**Exercise description**
Copy the rows exactly as they appear, from the line containing "Click the Pro plan trophy icon" down to the line containing "pyautogui.click(x=596, y=10)", including both of those lines.

**Data for this exercise**
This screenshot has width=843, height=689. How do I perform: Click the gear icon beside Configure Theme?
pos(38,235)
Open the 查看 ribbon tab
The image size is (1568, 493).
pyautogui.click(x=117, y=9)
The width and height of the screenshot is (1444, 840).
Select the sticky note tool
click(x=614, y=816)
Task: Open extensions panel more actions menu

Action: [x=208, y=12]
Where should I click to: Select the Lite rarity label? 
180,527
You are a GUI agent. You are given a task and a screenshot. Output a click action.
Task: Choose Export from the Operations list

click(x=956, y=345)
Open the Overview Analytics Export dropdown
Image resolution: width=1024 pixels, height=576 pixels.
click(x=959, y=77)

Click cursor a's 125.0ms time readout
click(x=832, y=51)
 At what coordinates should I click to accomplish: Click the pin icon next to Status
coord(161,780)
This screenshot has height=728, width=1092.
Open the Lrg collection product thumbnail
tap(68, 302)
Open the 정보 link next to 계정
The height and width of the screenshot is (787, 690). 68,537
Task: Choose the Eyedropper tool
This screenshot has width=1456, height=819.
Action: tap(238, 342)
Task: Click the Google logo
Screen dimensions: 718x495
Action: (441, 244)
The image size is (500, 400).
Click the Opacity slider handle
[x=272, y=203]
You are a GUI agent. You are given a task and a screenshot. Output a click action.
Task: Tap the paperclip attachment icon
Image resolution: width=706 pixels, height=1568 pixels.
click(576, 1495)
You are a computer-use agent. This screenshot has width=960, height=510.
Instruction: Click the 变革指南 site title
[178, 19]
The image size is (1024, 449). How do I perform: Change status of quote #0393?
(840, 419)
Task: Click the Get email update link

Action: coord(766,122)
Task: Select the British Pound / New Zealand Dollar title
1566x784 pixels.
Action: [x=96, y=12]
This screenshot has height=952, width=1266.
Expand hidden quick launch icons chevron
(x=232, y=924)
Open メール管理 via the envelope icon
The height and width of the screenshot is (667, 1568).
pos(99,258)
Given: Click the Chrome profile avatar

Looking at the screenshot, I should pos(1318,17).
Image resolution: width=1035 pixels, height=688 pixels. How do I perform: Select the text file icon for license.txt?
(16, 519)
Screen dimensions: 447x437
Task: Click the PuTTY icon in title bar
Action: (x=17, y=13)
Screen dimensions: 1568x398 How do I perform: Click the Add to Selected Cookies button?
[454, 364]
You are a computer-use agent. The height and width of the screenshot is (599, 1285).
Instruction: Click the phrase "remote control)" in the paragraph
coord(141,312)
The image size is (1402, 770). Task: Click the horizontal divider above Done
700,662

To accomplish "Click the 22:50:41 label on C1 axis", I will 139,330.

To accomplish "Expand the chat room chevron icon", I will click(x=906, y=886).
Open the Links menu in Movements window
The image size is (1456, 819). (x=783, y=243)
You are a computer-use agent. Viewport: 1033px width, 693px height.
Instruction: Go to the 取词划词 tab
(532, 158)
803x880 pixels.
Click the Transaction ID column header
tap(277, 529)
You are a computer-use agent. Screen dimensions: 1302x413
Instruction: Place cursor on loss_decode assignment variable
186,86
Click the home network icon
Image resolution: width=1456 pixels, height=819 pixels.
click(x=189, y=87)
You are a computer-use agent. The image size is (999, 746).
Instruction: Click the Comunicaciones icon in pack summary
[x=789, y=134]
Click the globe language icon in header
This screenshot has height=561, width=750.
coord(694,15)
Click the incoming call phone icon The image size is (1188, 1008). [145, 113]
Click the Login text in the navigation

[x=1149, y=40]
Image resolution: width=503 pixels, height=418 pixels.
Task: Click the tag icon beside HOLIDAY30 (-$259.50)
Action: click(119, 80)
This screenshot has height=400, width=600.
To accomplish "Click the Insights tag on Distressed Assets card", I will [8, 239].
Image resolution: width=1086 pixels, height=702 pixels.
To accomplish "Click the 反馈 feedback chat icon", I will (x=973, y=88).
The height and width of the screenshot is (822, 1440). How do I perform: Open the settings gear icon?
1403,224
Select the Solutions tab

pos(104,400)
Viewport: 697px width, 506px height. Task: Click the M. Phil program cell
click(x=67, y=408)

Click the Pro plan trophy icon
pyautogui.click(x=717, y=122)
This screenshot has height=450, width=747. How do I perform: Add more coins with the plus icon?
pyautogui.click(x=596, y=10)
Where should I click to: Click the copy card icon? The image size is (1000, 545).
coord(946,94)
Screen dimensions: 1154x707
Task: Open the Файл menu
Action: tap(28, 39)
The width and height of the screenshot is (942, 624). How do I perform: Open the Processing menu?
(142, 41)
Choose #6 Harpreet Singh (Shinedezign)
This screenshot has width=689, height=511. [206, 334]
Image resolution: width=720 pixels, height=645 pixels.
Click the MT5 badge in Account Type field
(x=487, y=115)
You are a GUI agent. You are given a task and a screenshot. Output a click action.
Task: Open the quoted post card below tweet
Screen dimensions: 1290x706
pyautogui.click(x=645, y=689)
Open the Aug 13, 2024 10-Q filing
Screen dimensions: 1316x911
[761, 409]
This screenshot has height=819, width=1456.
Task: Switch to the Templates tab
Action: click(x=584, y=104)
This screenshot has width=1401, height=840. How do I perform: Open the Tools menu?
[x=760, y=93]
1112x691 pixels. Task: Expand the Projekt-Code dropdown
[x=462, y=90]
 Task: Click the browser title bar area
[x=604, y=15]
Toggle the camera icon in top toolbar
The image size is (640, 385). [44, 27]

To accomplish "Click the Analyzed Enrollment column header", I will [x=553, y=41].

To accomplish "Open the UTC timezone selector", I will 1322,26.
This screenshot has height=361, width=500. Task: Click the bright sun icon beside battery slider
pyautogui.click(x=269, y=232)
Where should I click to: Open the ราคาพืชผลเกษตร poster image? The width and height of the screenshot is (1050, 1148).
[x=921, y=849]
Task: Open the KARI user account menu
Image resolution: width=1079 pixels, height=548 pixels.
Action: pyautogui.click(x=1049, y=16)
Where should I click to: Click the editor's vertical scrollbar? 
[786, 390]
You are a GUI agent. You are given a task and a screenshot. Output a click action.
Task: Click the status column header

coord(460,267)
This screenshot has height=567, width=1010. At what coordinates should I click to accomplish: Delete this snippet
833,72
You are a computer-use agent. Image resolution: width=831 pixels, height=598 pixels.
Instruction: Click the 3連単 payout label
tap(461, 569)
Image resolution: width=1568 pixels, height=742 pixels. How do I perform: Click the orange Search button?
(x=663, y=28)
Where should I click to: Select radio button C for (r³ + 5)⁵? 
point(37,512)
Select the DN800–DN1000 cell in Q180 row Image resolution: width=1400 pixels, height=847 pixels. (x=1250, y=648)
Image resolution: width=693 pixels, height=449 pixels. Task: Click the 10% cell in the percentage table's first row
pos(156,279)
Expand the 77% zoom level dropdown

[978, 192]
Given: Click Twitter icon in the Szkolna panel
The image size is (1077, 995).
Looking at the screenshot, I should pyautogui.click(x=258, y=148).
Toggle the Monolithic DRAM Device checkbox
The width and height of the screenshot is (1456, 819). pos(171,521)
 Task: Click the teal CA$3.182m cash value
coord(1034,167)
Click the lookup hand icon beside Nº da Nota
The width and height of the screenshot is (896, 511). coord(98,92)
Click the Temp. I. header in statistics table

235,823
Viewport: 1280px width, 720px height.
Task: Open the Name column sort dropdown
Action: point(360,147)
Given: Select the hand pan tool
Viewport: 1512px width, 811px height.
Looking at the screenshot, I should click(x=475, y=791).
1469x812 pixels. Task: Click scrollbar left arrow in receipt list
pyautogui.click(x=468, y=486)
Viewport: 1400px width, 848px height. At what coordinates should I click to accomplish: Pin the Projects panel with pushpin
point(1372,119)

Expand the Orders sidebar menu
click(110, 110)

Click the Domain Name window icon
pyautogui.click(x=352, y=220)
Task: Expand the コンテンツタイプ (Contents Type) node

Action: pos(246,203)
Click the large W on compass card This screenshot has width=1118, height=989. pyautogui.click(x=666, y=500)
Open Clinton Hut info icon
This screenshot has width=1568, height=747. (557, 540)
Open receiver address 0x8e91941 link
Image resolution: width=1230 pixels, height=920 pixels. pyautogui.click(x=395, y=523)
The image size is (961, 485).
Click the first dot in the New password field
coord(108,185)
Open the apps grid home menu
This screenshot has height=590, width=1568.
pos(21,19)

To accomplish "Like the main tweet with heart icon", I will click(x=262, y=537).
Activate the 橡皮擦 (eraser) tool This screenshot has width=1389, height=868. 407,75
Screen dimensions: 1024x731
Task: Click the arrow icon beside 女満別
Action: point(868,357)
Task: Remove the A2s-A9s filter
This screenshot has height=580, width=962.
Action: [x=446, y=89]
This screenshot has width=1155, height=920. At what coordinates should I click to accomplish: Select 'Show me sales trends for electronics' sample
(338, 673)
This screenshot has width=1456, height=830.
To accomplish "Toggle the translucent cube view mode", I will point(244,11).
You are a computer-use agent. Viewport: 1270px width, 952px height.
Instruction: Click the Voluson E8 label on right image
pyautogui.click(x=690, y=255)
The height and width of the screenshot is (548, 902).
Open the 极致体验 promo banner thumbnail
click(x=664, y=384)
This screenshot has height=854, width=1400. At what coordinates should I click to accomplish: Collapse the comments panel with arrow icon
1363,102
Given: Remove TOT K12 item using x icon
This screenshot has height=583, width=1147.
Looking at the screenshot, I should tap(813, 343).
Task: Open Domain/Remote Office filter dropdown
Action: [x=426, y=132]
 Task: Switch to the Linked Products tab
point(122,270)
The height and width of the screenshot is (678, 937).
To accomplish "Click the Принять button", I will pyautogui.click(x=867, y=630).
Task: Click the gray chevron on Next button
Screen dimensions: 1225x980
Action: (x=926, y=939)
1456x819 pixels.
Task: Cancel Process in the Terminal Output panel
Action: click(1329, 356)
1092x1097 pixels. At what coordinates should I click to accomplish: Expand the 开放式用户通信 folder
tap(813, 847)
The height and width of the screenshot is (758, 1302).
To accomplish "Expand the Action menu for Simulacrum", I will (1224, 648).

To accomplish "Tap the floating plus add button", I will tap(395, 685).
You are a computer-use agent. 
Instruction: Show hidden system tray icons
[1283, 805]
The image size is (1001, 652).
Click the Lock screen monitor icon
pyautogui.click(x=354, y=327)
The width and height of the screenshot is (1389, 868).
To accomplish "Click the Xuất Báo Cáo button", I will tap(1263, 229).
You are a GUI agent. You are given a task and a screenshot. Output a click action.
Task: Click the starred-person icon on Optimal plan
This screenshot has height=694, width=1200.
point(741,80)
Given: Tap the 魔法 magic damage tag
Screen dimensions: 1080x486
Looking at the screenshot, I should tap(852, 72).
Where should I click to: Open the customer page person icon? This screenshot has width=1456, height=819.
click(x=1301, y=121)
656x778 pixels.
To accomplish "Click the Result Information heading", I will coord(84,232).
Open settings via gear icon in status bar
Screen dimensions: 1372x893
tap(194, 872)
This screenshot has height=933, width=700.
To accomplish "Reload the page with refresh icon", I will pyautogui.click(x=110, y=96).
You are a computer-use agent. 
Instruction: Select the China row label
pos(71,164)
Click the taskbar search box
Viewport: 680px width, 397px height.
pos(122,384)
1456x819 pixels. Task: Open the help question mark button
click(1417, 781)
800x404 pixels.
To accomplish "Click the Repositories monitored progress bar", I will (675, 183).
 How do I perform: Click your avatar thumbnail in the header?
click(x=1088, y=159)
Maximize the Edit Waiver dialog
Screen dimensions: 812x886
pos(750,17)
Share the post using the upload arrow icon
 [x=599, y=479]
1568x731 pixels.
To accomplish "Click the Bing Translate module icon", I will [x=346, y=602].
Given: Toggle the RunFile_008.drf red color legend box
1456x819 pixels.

**Output**
Click the Pro plan trophy icon
pyautogui.click(x=717, y=122)
This screenshot has height=450, width=747. How do I perform: Add more coins with the plus icon?
pyautogui.click(x=596, y=10)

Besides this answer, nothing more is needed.